La maison de mon enfance est à vendre. La propriétaire, Annick, m’a envoyé l’annonce en premier. Pendant deux jours, j’ai jonglé avec l’idée farfelue de me l’acheter. Cet achat aurait été une activité beaucoup plus nostalgique qu’un projet logique. Pour le travailleur autonome que je suis, dépourvu de permis de conduire et bien implanté dans la métropole, me fantasmer un pied-à-terre à Saint-Rémi était probablement risible.

Il y a quelques années, Annick est venue me rencontrer au Salon du livre de Montréal. Elle faisait la queue avec une ferveur toute spéciale ; je me disais : voici une lectrice vorace bonne à rassasier mon ego. Et quand son tour est venu, elle s’est avancée vers moi, mais plutôt que de me demander un autographe, elle a brandi l’écran de son iPhone où irradiait la photo d’une maison que je connaissais trop bien. Elle a simplement dit : « Je vis dans la maison de ton enfance. »

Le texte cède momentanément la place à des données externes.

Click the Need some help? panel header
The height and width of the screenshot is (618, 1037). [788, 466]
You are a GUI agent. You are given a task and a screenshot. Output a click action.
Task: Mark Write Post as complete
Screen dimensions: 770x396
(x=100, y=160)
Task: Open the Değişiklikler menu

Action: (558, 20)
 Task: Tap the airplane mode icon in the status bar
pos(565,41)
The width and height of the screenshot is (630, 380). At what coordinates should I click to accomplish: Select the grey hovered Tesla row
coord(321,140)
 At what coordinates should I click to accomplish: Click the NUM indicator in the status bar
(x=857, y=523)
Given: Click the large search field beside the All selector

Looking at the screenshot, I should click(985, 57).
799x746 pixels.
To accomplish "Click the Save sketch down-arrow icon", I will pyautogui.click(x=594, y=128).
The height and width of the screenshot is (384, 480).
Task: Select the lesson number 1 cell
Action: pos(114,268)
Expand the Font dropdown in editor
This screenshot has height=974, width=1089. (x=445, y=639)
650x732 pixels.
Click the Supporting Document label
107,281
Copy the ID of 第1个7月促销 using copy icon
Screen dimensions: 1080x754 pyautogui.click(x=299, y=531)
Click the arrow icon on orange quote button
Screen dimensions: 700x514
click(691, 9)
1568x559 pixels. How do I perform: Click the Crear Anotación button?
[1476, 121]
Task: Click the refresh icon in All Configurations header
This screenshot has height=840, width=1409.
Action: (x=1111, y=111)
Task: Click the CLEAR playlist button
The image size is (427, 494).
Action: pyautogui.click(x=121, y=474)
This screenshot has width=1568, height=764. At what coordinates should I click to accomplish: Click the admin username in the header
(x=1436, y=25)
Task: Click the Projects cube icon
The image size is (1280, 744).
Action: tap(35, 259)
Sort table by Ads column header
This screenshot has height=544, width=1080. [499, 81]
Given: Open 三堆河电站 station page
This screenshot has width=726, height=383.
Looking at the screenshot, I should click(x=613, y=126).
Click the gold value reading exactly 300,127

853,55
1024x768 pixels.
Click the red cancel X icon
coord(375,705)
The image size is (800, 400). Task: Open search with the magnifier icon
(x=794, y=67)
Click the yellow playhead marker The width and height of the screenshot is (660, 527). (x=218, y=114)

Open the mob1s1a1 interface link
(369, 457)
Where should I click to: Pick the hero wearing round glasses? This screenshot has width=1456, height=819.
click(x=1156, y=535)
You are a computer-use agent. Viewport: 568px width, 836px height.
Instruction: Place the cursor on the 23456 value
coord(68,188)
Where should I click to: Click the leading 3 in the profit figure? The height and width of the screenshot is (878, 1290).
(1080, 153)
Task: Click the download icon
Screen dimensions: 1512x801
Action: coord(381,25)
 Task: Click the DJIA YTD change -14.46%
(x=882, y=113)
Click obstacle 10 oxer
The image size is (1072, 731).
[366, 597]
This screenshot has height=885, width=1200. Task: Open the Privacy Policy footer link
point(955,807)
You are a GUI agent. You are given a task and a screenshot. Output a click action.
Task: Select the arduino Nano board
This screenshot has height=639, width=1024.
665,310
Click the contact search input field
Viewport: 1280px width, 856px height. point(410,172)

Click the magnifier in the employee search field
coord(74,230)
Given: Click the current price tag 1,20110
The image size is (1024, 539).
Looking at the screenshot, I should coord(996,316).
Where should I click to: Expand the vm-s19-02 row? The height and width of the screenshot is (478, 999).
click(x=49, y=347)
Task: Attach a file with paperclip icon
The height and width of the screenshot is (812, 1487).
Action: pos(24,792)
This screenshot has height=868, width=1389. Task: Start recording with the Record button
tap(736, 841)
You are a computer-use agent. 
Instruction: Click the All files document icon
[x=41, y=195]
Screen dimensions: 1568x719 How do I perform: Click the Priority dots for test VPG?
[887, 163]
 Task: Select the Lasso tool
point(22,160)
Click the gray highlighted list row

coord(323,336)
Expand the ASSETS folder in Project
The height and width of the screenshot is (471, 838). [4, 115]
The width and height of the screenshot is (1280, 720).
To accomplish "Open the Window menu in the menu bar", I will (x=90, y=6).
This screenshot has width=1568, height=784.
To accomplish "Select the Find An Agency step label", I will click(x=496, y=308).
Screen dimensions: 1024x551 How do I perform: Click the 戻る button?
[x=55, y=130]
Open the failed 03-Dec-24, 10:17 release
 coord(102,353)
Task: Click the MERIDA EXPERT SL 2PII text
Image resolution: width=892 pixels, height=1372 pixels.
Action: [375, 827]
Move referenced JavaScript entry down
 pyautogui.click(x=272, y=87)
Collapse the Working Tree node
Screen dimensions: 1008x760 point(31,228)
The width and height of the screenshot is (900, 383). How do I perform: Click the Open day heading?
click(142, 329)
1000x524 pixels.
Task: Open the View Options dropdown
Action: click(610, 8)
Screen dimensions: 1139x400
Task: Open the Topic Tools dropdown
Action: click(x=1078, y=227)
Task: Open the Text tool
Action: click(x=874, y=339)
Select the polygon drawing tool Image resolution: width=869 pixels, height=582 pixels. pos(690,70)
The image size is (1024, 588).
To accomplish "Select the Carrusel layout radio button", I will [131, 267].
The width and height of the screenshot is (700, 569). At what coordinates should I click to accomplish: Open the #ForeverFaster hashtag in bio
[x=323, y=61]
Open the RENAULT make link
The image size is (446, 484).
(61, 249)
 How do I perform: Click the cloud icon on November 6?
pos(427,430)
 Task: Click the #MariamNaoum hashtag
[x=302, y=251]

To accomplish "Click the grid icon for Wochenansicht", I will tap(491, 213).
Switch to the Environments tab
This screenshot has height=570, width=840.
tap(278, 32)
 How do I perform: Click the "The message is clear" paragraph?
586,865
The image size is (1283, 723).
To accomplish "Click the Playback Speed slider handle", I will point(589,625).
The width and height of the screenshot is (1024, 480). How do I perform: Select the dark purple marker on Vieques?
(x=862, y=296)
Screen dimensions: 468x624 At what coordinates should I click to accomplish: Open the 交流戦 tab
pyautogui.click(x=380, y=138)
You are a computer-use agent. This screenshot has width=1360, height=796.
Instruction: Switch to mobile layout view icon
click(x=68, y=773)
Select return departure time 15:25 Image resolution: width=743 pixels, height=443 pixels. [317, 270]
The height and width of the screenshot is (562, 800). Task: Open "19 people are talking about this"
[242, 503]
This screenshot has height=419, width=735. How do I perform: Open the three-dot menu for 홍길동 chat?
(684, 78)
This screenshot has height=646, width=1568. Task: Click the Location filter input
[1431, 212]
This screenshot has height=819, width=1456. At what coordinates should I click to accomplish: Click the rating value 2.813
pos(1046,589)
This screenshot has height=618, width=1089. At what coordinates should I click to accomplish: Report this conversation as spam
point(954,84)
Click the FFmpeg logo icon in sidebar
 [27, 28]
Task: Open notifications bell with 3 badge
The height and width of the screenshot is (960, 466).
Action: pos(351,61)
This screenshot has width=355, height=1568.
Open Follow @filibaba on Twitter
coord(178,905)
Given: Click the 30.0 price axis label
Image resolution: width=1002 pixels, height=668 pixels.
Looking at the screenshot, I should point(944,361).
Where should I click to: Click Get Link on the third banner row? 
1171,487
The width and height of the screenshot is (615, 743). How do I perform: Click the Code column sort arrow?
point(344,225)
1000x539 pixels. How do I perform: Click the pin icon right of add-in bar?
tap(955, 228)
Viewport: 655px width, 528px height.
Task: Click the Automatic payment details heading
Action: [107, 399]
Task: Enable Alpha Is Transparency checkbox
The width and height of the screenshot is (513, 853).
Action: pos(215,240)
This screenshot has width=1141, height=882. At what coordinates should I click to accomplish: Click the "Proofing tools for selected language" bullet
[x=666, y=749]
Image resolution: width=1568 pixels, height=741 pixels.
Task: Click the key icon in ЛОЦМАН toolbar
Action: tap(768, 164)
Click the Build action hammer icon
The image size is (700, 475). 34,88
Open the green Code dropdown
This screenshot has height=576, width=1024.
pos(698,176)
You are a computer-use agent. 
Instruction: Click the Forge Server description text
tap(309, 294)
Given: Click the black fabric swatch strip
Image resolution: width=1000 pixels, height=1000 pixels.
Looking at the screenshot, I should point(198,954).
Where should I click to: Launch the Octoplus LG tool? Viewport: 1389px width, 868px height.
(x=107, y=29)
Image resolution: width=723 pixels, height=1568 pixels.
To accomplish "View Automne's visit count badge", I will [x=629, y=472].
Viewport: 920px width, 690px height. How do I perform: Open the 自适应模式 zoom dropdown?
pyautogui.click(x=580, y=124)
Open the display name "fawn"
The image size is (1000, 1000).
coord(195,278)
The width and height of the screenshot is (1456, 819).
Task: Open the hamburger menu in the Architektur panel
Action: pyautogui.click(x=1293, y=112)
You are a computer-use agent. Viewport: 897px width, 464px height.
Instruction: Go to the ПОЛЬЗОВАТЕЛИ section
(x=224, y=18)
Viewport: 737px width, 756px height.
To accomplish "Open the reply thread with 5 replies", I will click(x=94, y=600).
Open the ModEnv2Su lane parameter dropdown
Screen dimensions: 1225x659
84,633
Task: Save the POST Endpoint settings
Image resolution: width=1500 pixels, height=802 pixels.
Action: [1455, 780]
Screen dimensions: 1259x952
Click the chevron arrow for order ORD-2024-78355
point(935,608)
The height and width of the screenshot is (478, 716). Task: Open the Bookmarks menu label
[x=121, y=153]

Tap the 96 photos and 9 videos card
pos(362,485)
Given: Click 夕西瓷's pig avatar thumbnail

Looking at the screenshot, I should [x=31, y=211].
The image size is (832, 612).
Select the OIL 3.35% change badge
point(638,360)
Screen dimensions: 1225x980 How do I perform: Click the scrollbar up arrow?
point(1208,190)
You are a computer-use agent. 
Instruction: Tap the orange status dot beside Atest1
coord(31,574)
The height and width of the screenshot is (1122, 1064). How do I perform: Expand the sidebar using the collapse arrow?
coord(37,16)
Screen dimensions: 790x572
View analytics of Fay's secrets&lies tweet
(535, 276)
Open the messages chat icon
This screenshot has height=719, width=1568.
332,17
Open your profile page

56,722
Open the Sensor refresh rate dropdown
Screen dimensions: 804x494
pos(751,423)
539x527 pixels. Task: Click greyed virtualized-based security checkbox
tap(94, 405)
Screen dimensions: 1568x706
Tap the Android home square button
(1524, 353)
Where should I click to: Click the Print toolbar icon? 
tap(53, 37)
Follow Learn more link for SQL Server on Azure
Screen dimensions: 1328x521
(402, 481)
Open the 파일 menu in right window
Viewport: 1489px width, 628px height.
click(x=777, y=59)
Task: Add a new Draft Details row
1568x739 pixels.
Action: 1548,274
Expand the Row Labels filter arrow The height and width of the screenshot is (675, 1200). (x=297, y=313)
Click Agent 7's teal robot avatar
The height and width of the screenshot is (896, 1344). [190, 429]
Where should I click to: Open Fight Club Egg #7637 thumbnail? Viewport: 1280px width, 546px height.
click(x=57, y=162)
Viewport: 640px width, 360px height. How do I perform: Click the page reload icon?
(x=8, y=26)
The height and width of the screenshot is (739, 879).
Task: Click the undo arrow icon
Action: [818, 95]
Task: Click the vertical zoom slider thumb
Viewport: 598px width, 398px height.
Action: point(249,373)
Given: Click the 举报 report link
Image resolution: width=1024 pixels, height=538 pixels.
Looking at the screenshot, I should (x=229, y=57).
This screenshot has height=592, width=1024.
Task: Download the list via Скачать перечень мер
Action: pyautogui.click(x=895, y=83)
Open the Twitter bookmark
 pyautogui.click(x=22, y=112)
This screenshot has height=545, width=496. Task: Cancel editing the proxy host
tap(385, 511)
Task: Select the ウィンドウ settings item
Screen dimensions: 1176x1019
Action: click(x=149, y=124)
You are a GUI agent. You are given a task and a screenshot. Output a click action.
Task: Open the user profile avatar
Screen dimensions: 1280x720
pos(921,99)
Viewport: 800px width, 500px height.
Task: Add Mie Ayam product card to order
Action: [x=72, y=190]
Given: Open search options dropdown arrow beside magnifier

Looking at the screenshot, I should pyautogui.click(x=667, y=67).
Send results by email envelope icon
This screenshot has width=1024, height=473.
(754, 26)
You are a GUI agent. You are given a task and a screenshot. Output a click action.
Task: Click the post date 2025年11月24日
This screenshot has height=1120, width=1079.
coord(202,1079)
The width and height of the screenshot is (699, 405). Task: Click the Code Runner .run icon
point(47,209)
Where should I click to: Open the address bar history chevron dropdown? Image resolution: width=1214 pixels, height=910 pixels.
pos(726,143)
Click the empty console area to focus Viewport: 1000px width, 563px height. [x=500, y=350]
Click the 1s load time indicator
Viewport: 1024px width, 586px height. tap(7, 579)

Ça faisait près de 17 ans que mes parents avaient vendu la maison dans laquelle j’avais grandi. Dix-sept ans de ma vie dans cette maison, 17 ans loin d’elle. J’espérais ardemment que ma notoriété municipale soit suffisante pour que Michel Barrette me convie à son émission Viens-tu faire un tour ? Vivre des retrouvailles avec la maison en agrégat beige de la rue Poupart à Saint-Rémi aurait été une grande joie, mais l’invitation n’est jamais venue. Alors c’est la maison elle-même qui s’est présentée à moi, par le truchement de la solaire Annick.

L’histoire a quelque chose d’émouvant : jeune ado, j’aimais dessiner, et cette passion m’avait amené à faire une murale au sous-sol, sur le gyproc désolé. Parce que le plagiat ne me gênait pas, j’y avais reproduit Des glaneuses de Millet en signant fièrement mon nom. Ma paresse était consistante à l’époque ; j’avais abandonné ma murale une fois l’étape de l’esquisse au crayon HB conclue. Je me l’explique mal, mais les gens à qui mes parents ont vendu la maison n’ont pas cru nécessaire d’effacer « mon œuvre », de sorte que quand Annick, qui est peintre, a acheté la maison à son tour, elle est tombée face à face avec un plagiat cute d’enfant de 14 ans. Mue par un désir de transmission, de continuité, elle a choisi de peindre mes Glaneuses en plus de chacune des fioritures de ma signature. Un jour, m’ayant vu à la télé, elle a vibré : Simon Boulerice ! Mais c’est le petit gars du sous-sol !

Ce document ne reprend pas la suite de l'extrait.